As she told the story whispering so no one could overhear in a Damascus café, Keffah was overcome with emotion.
"One of the worst forms of torture is the psychological one," she said as she wiped away her tears.
On the day of her release, Keffah recalls being taken down into a car. In the back was a blindfolded man with his hands bound.
As they were led out of the car and into the elevator, the guards removed the blindfold off the old and frail man.
Tears rolled down his cheeks as he realized his fellow detainee was a young woman.
Keffah sat in the room where an investigator met with them before their release.
The old man thanked the investigator.
"When he spoke I realized this was the same old man who would beg for water. I remembered his voice," she said.
As the investigator gave the man his belongings, he apologized: "Sorry old man, we apologize, we picked you up by mistake."
Keffah said crying: "All this! All he went through! And it was a mistake?! I will die and never forget his face."
Keffah and Zaidoun were among the tens of thousands of Syrians who took to the streets in 2011 in what began as peaceful anti-government protests.
But after a violent regime crackdown, some demonstrators began to take up arms.
Others defy government shelling and sniper bullets to provide humanitarian aid to those in need.
Keffah is an Alawite, the same sect as President Bashar al-Assad, but she refuses to be identified as that. "I am a Syrian," she says.
She denies that her country is being engulfed by a sectarian war. She says her group delivers aid and reach out to the different communities in an effort to keep Syrian society united against a sectarian rift.
Both Zaidoun and Keffah are opposed to any international military intervention in the conflict.

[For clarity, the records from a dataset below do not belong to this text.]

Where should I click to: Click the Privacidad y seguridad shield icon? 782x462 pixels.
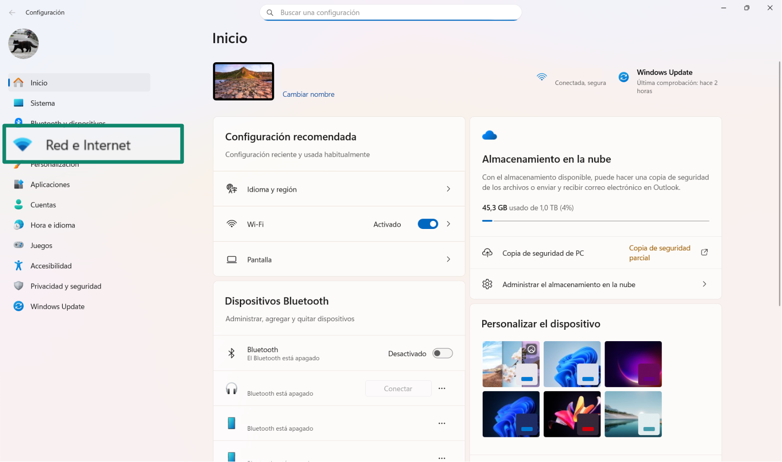[19, 286]
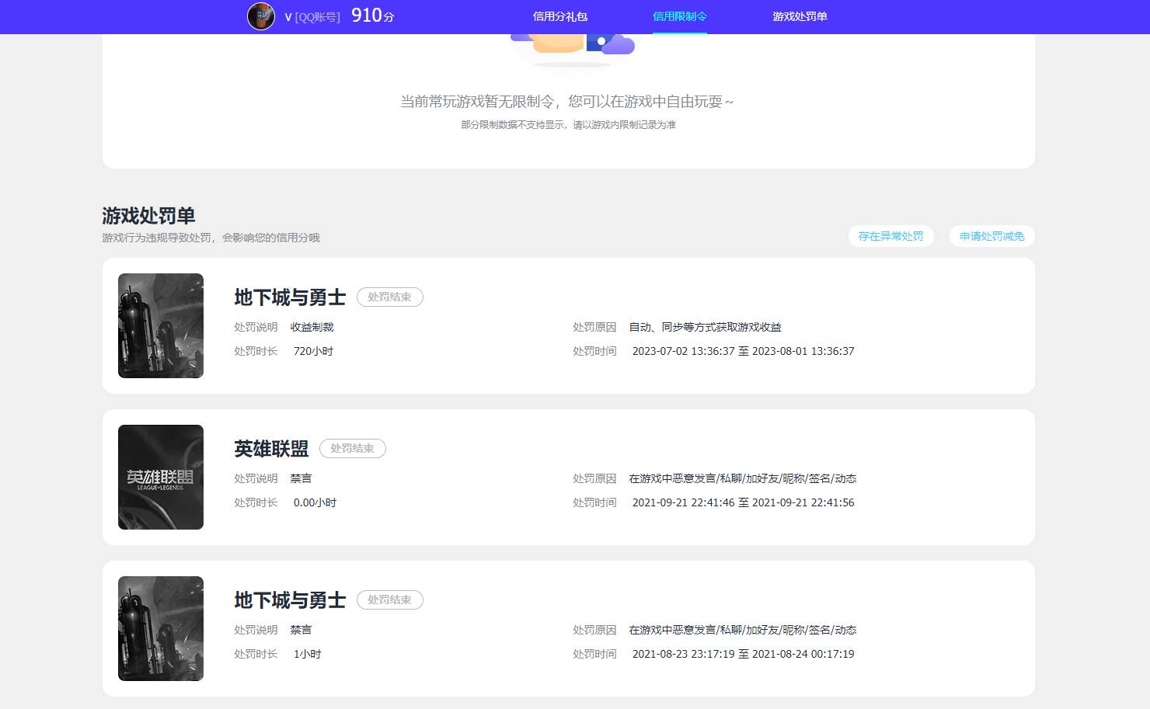This screenshot has height=709, width=1150.
Task: Click the 处罚结束 badge on first 地下城与勇士 card
Action: point(389,297)
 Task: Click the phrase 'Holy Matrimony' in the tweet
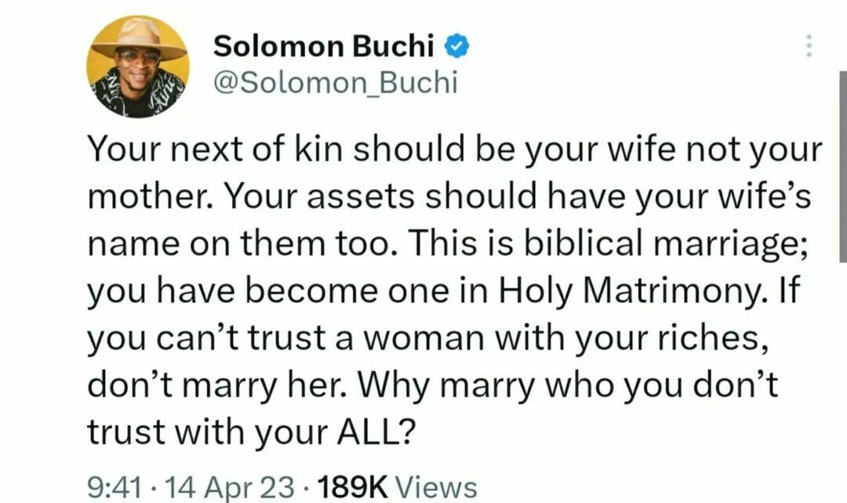[631, 291]
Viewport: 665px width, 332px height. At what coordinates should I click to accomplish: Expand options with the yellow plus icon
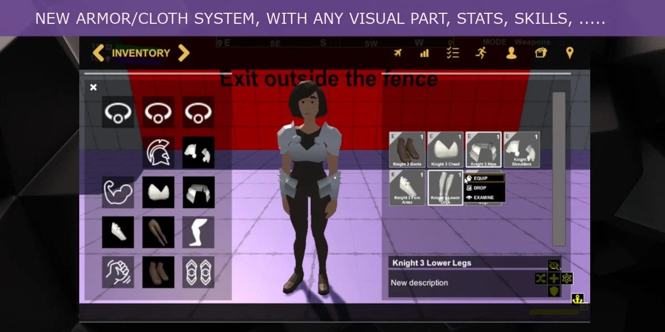pyautogui.click(x=554, y=278)
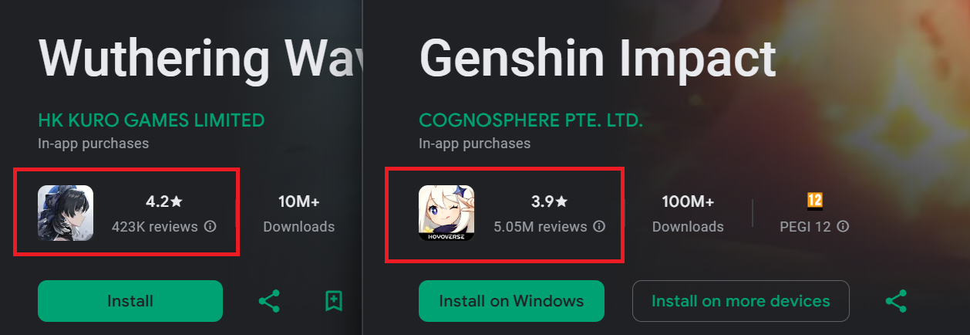Open COGNOSPHERE PTE. LTD. developer page
970x335 pixels.
pos(530,120)
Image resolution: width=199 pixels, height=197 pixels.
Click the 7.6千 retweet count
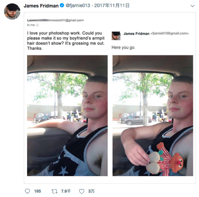coord(66,191)
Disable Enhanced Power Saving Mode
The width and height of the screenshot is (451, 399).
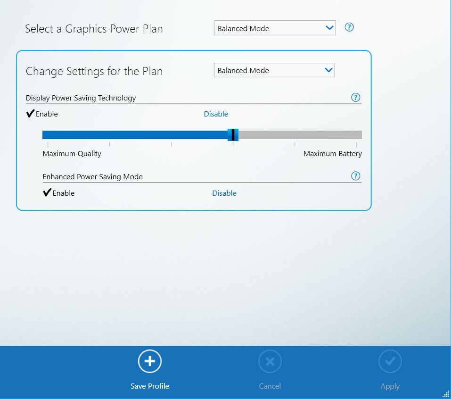(224, 193)
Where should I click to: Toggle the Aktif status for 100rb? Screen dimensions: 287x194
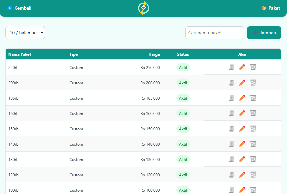point(183,190)
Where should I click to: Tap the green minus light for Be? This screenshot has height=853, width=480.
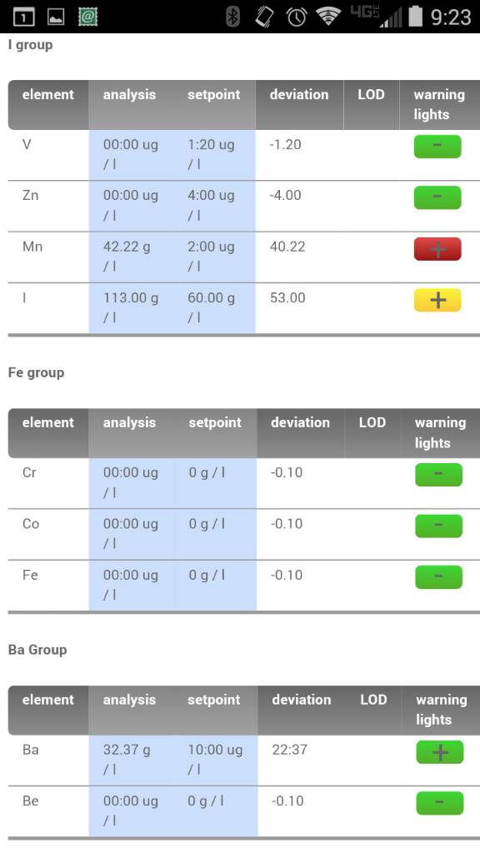[440, 803]
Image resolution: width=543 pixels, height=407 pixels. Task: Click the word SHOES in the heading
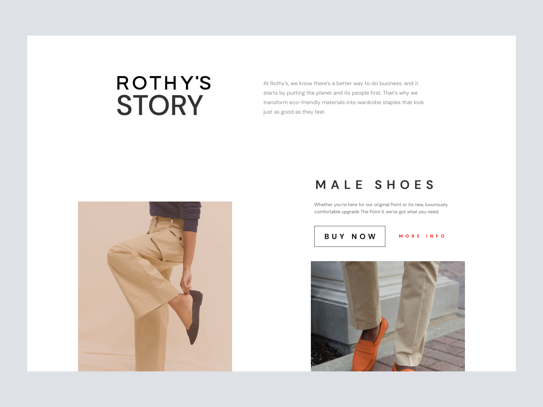[405, 185]
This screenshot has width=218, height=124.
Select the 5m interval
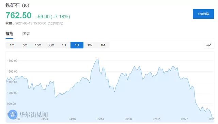pos(25,45)
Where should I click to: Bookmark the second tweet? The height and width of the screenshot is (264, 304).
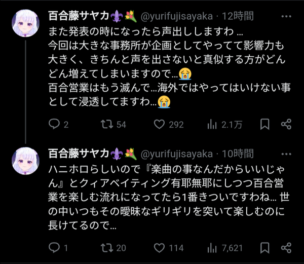click(264, 248)
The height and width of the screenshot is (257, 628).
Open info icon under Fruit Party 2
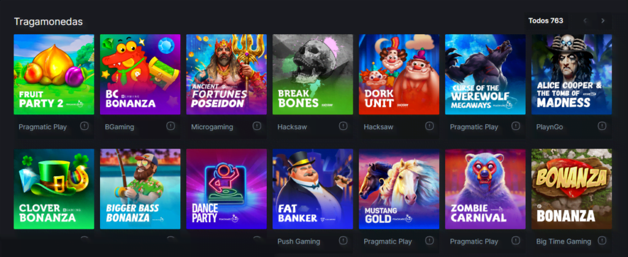(84, 126)
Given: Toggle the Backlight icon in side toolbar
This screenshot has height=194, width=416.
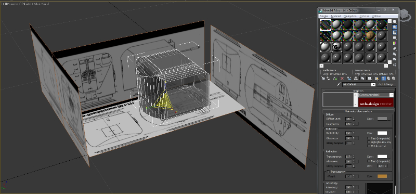Looking at the screenshot, I should tap(395, 27).
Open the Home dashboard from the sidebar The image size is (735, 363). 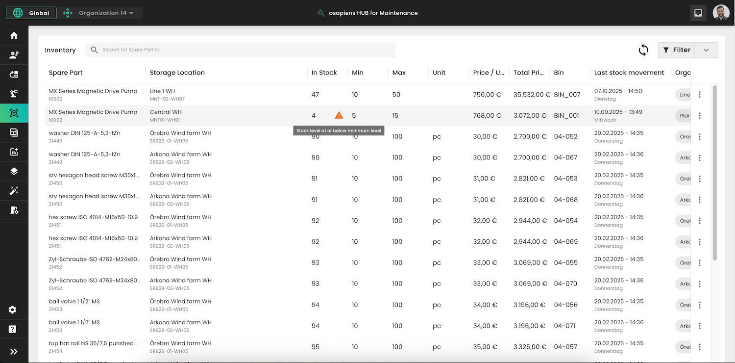[14, 35]
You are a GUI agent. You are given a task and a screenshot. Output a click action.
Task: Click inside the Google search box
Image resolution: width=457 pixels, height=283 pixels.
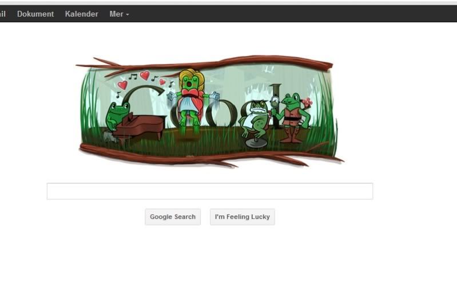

They believe a negotiated end to violence is still possible and want a political process that would turn Syria into a democratic state.
But as the brutal civil war that has claimed nearly 70,000 lives continues with no end in sight , they say the plight of the tens of thousands of detainees is forgotten.
When asked how many people they know who are still detained, Keffah says: "It's a long list. A hundred faces are flashing through my head at this moment."
People are detained at random. Keffah and Rami were detained as they arrived to meet with a contact. Zaidoun was detained at a Damascus café after he showed up for a meeting.
Families of those detained spend weeks and months looking for their missing loved ones, not knowing if they are dead or alive. In some cases they get messages from released detainees.
Keffah says she spent her 18 days in jail trying to memorize the names of the dozens of detainees she said would be brought in every day.
In the facility where Zaidoun was held, he says the ages of detainees ranged from 13 to 75.
Torture is rampant and many they say are forced to confess crimes they did not commit.